THE region's state politicians are backing a bill that would decriminalise abortions in NSW.
The bill has been co-sponsored by more politicians than any piece of legislation in the history of the NSW Parliament, from all sides of the political divide.
Northern Tablelands MP Adam Marshall, Barwon MP Roy Butler and Tamworth MLC Trevor Khan have all publicly backed the bill.
Tamworth MP Kevin Anderson said he "hadn't seen the bill as of yet", but would "carefully consider my position, as well as discussing it with my electorate".
Mr Khan was one of the 15 co-sponsors of the bill. He said despite the Nationals conservative leaning, the reaction from his colleagues was "pleasantly surprising".
"It appears to be an issue that people had a view on, but no mechanism available to put it in to action, so it's pleasing to be able to provide them with that option," Mr Khan said.
"It's always important with social issues like this to take the politics out of it and that's been my objective from the start."
Mr Butler supports the bill, which "isn't a radical proposal" and had many benefits.
"It modernises a law, removes the stigma of a difficult decision and clears up legal liabilities for doctors," the Shooters MP said.
"International data shows regulating this as a medical procedure actually leads to lower rates of termination because people have more contact with medical professionals."
Mr Khan also pointed out abortion law reform reports in Queensland and Victoria showed regulation didn't lead to an increased rate of terminations.
While such a bill may have struggled to get support in the conservative electorate of Barwon "20 or 30 years ago", Mr Butler said that was no longer the case.
"People in the city often don't give enough credit to how open and broad minded people are in the bush," he said.
"Times change and our community expect us to move with the times.
"It might have been acceptable to fall under the Crimes Act in 1900 when it was put there, but in 2019, it should be a regulated medical process."
Mr Marshall said the closest abortion clinic to his electorate is in Coffs Harbour or Newcastle, forcing his constituents to drive three or more hours to access the medical procedure.
"[Reform is] not about dramatically making something legal that's illegal; it's about providing a much better and much safer process for those terminations to be undertaken," Mr Marshall said.

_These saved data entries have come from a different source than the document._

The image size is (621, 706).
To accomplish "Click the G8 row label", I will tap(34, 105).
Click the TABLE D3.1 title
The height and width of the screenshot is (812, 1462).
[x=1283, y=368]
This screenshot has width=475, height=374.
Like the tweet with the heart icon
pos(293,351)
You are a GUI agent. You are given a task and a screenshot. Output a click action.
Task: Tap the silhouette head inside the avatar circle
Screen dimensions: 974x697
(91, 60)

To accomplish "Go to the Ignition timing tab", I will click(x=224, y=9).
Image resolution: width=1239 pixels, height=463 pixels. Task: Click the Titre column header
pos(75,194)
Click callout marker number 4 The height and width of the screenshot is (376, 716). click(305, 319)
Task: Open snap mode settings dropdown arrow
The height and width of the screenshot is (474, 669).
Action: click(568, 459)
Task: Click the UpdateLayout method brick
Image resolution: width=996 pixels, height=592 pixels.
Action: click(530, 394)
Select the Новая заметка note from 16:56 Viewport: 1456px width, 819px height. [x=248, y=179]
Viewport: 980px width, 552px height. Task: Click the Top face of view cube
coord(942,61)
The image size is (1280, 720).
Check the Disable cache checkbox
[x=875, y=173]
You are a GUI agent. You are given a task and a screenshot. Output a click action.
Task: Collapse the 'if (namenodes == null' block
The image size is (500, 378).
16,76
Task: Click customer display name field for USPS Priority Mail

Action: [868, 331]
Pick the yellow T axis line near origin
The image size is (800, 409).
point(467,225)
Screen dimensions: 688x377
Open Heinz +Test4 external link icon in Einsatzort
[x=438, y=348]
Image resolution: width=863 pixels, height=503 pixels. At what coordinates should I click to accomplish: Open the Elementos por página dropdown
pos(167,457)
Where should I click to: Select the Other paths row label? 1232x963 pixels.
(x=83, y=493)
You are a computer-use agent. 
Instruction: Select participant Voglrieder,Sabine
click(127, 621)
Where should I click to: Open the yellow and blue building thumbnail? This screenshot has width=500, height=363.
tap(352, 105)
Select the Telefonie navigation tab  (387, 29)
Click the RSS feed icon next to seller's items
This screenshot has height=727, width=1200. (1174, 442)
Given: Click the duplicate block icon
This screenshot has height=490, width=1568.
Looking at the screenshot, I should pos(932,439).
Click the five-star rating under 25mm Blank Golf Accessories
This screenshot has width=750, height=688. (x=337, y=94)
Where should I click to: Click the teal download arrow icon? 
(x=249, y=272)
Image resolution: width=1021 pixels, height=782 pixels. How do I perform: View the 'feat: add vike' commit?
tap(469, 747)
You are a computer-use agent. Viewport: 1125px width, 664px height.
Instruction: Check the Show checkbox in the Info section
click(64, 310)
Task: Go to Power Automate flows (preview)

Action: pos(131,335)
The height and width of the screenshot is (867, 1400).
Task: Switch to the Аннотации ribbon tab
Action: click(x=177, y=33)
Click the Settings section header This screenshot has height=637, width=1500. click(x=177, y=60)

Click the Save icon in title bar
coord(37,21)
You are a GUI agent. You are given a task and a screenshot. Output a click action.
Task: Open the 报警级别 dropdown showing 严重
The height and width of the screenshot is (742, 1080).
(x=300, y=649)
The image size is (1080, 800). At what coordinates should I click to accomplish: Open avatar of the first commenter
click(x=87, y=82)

"And that's why I'm supporting the bill, because I'm a bush MP and and I don't want women that have to terminate a pregnancy to have to travel to Coffs Harbour or Newcastle or Tweed Heads to do that because that's dangerous for them and it means they abort a pregnancy later.
"If they're going to do it I want them to be able to do it much more safely and sooner." The bill is expected to be introduced to the Lower House on Thursday and debated the following week.